■ **Data**
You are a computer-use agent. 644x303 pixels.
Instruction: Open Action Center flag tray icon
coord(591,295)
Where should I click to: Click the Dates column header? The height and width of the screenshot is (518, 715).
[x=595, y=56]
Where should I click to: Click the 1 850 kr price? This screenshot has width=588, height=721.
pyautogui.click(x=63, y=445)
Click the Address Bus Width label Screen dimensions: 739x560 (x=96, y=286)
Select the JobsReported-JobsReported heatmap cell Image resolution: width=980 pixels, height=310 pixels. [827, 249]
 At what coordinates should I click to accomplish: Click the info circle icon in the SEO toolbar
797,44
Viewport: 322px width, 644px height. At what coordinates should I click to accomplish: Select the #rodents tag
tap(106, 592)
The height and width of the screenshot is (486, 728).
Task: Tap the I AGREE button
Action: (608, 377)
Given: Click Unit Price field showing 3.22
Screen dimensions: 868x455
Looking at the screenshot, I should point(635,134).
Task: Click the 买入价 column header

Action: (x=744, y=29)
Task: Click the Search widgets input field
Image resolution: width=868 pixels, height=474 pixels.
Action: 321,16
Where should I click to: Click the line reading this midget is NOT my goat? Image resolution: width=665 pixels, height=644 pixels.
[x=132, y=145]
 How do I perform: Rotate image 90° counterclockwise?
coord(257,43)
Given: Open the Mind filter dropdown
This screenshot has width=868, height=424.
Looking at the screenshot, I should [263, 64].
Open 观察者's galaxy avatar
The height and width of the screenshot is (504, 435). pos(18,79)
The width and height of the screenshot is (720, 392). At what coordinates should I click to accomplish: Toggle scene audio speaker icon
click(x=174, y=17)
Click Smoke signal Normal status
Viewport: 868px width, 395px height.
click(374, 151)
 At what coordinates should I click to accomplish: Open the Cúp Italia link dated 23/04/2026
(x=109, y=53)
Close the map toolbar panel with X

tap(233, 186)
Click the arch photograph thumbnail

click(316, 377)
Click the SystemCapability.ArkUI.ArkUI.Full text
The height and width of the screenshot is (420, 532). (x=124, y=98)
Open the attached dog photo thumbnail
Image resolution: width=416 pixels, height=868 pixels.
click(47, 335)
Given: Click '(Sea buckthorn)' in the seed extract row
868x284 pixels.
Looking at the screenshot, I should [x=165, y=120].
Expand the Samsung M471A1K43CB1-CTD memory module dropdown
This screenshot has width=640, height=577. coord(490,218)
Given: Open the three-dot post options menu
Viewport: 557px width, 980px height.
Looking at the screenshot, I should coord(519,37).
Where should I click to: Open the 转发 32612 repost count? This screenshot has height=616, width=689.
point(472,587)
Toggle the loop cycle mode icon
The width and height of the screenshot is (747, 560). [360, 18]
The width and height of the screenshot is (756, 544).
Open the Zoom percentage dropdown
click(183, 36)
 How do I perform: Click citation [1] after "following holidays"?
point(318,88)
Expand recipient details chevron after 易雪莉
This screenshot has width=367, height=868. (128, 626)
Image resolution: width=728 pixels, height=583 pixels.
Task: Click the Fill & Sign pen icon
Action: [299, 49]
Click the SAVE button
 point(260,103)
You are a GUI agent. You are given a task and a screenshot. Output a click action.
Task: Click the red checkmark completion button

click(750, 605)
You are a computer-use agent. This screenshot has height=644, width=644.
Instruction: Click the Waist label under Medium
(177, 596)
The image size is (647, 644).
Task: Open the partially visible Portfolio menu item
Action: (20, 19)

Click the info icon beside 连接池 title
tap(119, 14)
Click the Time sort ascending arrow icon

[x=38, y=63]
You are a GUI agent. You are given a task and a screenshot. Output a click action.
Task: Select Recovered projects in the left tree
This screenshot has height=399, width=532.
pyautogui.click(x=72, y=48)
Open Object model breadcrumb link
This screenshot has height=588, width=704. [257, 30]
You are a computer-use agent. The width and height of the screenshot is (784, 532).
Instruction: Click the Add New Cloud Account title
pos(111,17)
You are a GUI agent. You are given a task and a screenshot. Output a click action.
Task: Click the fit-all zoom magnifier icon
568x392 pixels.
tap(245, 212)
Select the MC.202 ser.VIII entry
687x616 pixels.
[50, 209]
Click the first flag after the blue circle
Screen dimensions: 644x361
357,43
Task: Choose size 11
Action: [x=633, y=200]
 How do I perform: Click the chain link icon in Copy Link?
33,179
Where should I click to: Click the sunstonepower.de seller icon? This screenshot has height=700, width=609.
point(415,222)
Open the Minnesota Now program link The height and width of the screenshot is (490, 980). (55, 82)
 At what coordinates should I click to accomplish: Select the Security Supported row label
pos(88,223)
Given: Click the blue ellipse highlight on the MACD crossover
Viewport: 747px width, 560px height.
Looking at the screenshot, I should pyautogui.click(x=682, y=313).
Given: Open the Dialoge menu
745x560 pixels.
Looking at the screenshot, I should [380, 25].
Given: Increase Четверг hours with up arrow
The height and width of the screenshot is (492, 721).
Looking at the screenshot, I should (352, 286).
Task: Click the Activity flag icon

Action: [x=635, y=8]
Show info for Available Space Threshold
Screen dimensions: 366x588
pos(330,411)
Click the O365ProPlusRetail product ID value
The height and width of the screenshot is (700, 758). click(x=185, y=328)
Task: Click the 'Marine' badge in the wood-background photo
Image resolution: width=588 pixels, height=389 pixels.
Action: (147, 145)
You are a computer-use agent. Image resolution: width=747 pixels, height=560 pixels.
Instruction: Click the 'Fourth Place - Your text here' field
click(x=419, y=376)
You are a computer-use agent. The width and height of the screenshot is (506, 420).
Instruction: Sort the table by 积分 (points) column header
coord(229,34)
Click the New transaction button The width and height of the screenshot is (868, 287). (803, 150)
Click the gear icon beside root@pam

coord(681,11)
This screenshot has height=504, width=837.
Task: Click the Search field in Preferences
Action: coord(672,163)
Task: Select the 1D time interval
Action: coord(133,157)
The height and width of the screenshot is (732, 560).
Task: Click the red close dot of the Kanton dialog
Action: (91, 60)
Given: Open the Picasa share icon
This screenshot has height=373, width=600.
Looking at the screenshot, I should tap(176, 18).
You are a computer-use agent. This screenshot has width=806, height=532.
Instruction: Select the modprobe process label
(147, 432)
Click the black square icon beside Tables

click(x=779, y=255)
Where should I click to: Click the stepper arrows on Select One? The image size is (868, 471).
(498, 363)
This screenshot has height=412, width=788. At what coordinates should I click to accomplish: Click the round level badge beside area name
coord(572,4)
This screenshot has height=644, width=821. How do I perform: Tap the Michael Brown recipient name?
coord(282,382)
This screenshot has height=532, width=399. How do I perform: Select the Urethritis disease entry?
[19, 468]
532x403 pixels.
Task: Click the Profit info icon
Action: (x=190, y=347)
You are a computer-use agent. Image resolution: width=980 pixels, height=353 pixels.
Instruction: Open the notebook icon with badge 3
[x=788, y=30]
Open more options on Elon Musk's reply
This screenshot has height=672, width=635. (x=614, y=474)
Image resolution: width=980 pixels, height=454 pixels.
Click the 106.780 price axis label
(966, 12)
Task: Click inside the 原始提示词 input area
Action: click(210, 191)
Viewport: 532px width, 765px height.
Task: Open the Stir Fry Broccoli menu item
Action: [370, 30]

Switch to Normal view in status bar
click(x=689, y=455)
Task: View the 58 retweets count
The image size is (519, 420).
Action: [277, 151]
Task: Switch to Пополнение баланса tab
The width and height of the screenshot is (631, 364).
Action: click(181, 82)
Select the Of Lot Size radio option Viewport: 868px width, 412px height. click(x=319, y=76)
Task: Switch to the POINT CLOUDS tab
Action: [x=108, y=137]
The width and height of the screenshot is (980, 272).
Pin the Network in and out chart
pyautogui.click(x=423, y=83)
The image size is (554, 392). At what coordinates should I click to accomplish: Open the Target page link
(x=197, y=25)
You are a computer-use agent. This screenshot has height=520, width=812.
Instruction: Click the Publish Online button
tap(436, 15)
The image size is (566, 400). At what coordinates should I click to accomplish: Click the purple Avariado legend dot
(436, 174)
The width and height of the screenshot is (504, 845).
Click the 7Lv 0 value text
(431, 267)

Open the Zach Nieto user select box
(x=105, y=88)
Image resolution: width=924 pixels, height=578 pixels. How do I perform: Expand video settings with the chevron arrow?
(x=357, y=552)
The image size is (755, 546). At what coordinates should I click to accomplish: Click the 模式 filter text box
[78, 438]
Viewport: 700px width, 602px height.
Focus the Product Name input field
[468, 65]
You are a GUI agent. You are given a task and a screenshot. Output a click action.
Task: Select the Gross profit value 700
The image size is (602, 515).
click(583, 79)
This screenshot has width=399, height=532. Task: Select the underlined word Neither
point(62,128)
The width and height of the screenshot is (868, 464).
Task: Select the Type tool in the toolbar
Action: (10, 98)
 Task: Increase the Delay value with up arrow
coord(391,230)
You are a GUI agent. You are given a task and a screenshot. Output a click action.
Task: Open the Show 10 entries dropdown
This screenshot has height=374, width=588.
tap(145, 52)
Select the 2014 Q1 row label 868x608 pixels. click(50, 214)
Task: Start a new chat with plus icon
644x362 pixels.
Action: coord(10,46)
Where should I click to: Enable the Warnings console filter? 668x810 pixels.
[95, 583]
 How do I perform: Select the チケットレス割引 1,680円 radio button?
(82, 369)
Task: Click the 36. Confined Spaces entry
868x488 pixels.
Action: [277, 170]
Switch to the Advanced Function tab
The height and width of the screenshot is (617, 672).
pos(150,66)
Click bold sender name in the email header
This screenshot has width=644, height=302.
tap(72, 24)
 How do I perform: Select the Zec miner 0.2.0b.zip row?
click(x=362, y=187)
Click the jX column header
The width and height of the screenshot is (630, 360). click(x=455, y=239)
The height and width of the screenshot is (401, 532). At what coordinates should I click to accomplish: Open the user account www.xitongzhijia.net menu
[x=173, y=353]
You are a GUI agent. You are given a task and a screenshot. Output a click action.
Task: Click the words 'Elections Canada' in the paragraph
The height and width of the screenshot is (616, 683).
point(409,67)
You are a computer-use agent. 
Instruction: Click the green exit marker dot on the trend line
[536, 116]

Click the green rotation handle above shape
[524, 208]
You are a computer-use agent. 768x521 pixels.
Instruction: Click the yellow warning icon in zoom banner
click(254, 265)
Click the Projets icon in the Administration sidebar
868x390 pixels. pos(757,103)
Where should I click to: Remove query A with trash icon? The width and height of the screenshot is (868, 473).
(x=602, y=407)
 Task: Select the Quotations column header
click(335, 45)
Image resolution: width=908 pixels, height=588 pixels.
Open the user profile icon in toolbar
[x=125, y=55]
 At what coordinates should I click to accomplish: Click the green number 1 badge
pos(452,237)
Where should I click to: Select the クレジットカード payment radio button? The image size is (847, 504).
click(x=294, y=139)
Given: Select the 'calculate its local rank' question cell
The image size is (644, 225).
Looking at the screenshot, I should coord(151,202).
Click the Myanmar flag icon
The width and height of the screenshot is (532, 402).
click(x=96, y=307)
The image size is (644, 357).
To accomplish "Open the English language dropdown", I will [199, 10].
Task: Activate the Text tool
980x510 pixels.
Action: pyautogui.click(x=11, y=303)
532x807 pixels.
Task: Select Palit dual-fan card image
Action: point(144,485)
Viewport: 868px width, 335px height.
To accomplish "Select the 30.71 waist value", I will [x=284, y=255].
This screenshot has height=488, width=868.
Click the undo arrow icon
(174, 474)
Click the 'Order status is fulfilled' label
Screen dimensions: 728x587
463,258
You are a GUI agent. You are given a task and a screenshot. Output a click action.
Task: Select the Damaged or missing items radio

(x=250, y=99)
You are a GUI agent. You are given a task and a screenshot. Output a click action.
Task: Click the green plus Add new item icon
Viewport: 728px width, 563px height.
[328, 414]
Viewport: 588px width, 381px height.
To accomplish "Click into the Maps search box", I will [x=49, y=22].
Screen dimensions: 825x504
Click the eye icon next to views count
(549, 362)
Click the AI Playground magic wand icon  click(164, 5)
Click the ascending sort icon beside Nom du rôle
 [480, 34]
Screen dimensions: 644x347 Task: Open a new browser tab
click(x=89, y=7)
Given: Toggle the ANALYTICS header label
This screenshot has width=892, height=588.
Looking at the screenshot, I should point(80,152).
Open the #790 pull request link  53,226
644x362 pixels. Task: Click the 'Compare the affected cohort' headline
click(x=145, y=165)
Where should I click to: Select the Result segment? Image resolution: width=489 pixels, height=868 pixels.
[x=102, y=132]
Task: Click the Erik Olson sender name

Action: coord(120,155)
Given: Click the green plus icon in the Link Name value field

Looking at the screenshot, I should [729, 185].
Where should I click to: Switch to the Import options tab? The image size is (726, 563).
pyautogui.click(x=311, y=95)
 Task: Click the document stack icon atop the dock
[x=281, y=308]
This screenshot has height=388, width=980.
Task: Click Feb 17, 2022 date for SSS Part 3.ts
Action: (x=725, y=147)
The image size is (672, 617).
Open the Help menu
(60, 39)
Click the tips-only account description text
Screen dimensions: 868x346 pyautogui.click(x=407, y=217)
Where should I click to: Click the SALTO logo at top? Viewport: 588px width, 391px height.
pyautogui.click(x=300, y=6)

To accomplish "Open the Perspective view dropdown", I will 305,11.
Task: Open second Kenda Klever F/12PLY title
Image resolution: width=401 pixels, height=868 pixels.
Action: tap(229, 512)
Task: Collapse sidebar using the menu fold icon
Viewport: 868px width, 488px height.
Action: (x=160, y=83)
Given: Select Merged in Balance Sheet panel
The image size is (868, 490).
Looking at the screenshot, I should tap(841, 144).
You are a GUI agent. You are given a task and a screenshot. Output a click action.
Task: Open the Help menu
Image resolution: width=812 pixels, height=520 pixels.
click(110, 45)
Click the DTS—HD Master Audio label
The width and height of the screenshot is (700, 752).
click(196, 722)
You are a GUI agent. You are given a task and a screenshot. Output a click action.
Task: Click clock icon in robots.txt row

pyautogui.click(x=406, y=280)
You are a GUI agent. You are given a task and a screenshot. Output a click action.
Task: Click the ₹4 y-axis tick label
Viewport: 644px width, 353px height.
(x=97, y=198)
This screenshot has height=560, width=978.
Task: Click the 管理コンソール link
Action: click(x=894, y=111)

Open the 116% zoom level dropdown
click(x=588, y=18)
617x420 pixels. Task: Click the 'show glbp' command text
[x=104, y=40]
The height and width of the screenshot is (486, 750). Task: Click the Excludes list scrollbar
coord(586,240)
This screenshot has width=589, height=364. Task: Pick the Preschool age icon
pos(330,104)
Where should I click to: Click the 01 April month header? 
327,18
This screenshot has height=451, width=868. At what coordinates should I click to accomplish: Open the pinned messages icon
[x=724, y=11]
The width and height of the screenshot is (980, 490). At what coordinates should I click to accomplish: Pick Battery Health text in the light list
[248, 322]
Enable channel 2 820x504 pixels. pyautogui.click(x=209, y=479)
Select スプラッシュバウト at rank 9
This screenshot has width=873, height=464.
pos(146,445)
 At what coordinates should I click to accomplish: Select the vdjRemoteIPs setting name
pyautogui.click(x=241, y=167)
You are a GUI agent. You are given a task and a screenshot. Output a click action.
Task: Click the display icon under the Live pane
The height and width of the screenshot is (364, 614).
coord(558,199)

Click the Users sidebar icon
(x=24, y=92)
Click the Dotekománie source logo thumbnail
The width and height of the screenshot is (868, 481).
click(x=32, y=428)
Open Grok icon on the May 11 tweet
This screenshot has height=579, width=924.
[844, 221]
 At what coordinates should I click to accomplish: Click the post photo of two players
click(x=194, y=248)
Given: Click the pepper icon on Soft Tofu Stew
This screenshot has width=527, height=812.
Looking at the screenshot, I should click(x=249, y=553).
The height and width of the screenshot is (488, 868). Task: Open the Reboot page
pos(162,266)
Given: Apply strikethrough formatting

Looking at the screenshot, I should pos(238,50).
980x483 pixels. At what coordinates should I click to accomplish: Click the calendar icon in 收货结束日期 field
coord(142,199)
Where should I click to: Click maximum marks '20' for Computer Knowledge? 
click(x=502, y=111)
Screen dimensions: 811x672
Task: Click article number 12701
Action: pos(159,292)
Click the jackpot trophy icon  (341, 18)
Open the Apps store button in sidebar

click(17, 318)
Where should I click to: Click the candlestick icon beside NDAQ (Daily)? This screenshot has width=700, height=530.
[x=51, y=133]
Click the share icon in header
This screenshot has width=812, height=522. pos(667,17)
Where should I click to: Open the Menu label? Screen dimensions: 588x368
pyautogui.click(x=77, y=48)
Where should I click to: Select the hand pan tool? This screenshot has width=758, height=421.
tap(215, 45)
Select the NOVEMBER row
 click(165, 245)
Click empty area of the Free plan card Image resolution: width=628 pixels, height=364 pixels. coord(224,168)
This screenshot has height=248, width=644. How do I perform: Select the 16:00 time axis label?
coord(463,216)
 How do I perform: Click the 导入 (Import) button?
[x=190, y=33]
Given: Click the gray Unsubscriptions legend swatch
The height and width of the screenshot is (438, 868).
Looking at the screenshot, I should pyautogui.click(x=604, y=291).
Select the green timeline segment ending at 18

■ **What to do**
How many of the lines above include the word "blue"? Give that number without comment.

■ **Written solution**
2